A different view which is embodied in the notion of growth pole or growth centres (Perroux 1955; Myrdal 1957; Hirschman 1958), suggests that opportunities for port growth exist if the port is located where there is a concentration of dominant industries or firms. In such places growth is fostered by high levels of productivity, entrepreneurial activity and innovation and the continual response to the tensions of alternating high and low levels of supply that the strategies of different firms are capable of providing. Generally, it is toward such places that other firms tend to gravitate or are attracted and their subsequent growth is induced mainly as a result of industry spin-off and multiplier effects (Lloyd and Dicken 1997; Higgins and Savoie 1995).

When ports are located in growth poles they have significant opportunity to capture trade. The output of firms in growth poles becomes a captive market for the port and the source of its permanent growth.

More recently, Porter (1998) has argued that agglomerations (Weber 1929) by themselves do not provide competitive advantage nor do they sponsor sustained growth. In Porter's view the critical issue is not the location of firms near one another or within

the sphere of influence of dominant firms but instead the ability of the firm to cluster or interact and establish working relationships with customers and suppliers and with other organisations with which the firm is related by technology, skills or economic activity. In this context clusters (Porter 1998) and not agglomerations grow because of the concentration of highly specialised knowledge, inputs, and institutions; the motivational benefits of local competition; and more often the presence of sophisticated demand for products and services (Porter 1998). It is towards favourable port-related clusters that ports should locate if their aim is to grow because it is there where competition and intensive interaction between customers and suppliers take place in order to create deliverable value.

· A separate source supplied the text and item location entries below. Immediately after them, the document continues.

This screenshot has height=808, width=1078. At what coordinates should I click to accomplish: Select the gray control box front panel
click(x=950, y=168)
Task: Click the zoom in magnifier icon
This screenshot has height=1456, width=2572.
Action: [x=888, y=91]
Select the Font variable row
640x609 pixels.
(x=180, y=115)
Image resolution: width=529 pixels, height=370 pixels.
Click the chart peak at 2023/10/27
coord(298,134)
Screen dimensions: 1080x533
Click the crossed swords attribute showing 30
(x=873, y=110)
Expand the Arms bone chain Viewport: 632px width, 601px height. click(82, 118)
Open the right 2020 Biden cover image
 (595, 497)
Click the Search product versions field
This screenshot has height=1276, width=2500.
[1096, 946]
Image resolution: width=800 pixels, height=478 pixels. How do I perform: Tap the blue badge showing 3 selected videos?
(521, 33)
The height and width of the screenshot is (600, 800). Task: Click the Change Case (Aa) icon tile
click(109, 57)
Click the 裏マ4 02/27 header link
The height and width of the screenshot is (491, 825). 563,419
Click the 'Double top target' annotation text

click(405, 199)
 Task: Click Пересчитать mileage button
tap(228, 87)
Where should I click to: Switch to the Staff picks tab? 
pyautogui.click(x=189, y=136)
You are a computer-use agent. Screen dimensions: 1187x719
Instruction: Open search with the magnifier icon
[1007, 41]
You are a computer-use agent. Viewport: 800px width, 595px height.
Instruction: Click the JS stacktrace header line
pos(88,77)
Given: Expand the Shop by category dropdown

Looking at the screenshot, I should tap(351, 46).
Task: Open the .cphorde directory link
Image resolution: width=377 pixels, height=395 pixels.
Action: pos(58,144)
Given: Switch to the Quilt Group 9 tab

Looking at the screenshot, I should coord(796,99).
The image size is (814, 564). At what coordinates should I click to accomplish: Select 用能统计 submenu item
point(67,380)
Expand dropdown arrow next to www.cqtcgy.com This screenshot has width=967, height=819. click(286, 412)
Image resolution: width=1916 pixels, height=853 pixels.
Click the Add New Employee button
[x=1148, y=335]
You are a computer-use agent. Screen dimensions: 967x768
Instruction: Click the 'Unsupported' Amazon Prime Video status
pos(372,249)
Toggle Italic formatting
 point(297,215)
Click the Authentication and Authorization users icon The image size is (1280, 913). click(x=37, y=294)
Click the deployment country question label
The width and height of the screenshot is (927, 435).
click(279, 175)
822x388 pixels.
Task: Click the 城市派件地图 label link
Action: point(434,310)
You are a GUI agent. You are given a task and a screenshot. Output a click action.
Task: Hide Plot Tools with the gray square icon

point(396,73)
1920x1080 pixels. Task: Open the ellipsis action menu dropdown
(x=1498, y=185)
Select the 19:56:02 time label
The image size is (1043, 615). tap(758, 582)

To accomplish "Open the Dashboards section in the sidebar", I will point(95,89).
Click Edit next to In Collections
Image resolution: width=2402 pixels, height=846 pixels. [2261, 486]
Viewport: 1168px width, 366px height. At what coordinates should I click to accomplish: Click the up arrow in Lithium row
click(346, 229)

In the real world for a port to grow the issue is not whether a port is located in a bigger or smaller hinterland or in a growth centre but rather whether within the region in which it operates it can compete for opportunities to trade and it can capture positions of advantage – whether it can interact with both port customers and port-related industries and establish effective linkages or working relationships such that enable it to create and deliver value to shippers and also to capture value for itself.

With deregulation and 'reregulation' of both domestic and international markets, with the improvements in transport networks and with the integration of transport systems, competition for cargo has extended beyond the natural hinterlands regardless of their sizes. Hinterlands are now overlapped, intertwined and diffused in such a way that the number of market access options available to shippers and the extent of competition between ports have markedly increased. Demand for port services originates in a much broader competitive landscape and hinterlands are now subject to penetration by other ports and third party service providers which may be located within or in distant regions. In a competitive environment captive markets and captive hinterlands are virtually non-existent or, if they exist, they only represent temporary inefficiencies in the markets.

Now shippers and more often carriers evaluate and choose ports that are located within their complex logistics network. Shippers move their cargo over routes or logistics networks which offer best outcomes in terms of overall service provision (Robinson

2003). Also shippers and carriers favour ports that are well located within their logistics networks. Specific port choice, as Hayuth and Fleming (1994) argue, is in a sense becoming a secondary concern as carriers are more concerned with selecting an efficient and marketable logistics supply chain in which ports are just elements. Therefore, finding a favourable location within this complex of networks is central to port growth and survival.